I dropped my bookag near the front door and took off my shoes. I heard my mum in the kitchen, possibly washing dishes. I walk into the kitchen and see her standing there against the sink. She has pink rubber gloves on with her kitchen apron over her outfit. She was most likely deep cleaning the entire house today; she typically would do that on her days off from work.

“Hi, mum,” I greeted her. She turned her head and smiled at me.

“Hey, Sophie; how was school today?” she asked as she scrubbed the dishes with the sponge. I stood next to her, helping her dry the freshly cleaned dishes to place them back in the cabinets.

“It was alright. We had a pop quiz in Trigonometry today,” I explained. My mum nodded her head, even though I know she doesn’t know what I’m talking about. She was never one to ask mundane questions; she kept all of her questions for things she either cared about, wanted to know, or appear present-minded. That’s where my mum and I were different.

“Did you see Milo after school today?” She asked. “You’re home earlier than usual on a Tuesday.”

“Milo had private practice,” I lied. I didn’t want to tell my mum that I waited half an hour for a boy that didn’t bother telling me he had to stay after-school for causing trouble. Of course, my mum nodded her head and didn’t question me further. She was definitely a little absent-minded today, more than she has been lately. She stopped what she was doing to look at me.

“Your father called today. He asked about you again,” she started to say. I know I should’ve told Milo I couldn’t go to Mrs. Kamalani’s studio for our band assignment last Saturday. I knew Saturday was one of the only days this month that my dad could freely use the phone for a longer period of time. All he wanted was to talk to me, but I’m simply not ready to talk to him.

“What did you say?” I asked my mum nervously. She sighed, more so annoyed than tired.

“I told him that you were in school,” she began. “He wanted to know if you’ve been keeping up with your violin lessons, which I told him that you were.” This time, I was the one nodding my head and becoming absent-minded. That’s one way my mum and I are the same.

“Sophie, I told him to call your cell phone number after 3,” my mom looked at me to say. My eyes widen and my eyebrows scrunched together shortly after.

“Why would you give him my cell number?” I asked, angry that she would do something like that without my permission. “There’s a reason why he didn’t have my cell number in the first place!”

“He’s your dad, Sophie,” my mom said, sternly. “He’s allowed to contact you when he can.”

“You gave him my cell number without my permission, mum!” I wanted her to understand that she did something wrong. She broke a boundary I set up so that I don’t let my father get close to me. She broke all the hard work I did and try to keep my distance from a person who broke my trust in almost everything and everyone.

“He hasn’t spoken to you in weeks,” my mum responded. “Every time he tries to call you, you make an excuse to not speak to him and I am not having that anymore.” I threw the dish towel on the counter and walked out of the kitchen.
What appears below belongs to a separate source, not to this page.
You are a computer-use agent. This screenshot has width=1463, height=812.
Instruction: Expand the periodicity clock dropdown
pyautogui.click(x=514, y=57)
I can hear my mom calling out for me, but I don’t turn around.

I walk into my room and immediately start to cry. I was mad, sad, and anxious. I was mad that my mum would go out of her way and justify her actions by simply saying he was my dad and that I needed to speak to him. I was sad for being in the situation I was in with my family and felt like my father’s deportation changed our family’s lives forever. I was anxious because I didn’t know how I would react to seeing an unknown number come up on my phone and it was him on the other line. I don’t know my dad, and my dad doesn’t know who I am anymore. I miss him.

I look at my phone and immediately get nervous, thinking it was him calling. My heart felt at ease when it was Milo who popped up on the screen. I took a deep breath in and out. I closed my eyes while doing so. I answered Milo’s call with a smile on my face as if I wasn’t crying just moments ago.

“Hey, Trouble,” I teased Milo over the phone.